The steps of the methods described herein may be carried out in any suitable order, or simultaneously where appropriate. Additionally, individual blocks may be deleted from any of the methods without departing from the spirit and scope of the subject matter described herein. Aspects of any of the examples described above may be combined with aspects of any of the other examples described to form further examples without losing the effect sought.
The term ‘comprising’ is used herein to mean including the method blocks or elements identified, but that such blocks or elements do not comprise an exclusive list and a method or apparatus may contain additional blocks or elements.
The term ‘subset’ is used herein to refer to a proper subset, i.e. such that a subset is not equal to the set and necessarily excludes at least one member of the set.

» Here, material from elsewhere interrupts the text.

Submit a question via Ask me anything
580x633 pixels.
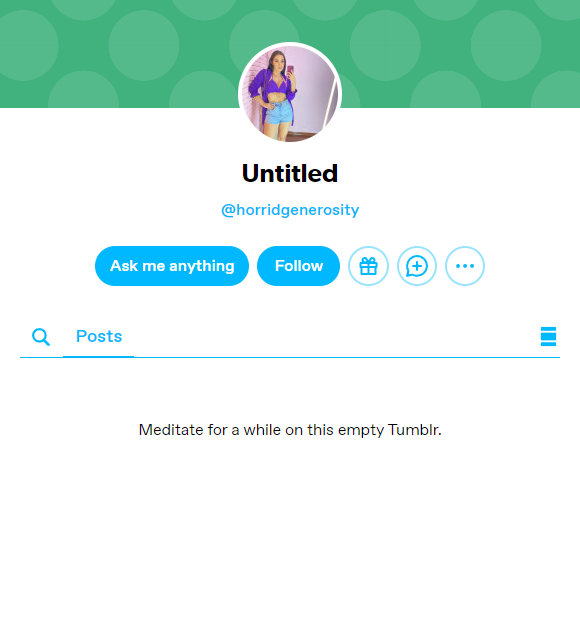[172, 266]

It will be understood that the above description is given by way of example only and that various modifications may be made by those skilled in the art. The above specification, examples and data provide a complete description of the structure and use of exemplary embodiments. Although various embodiments have been described above with a certain degree of particularity, or with reference to one or more individual embodiments, those skilled in the art could make numerous alterations to the disclosed embodiments without departing from the spirit or scope of this specification.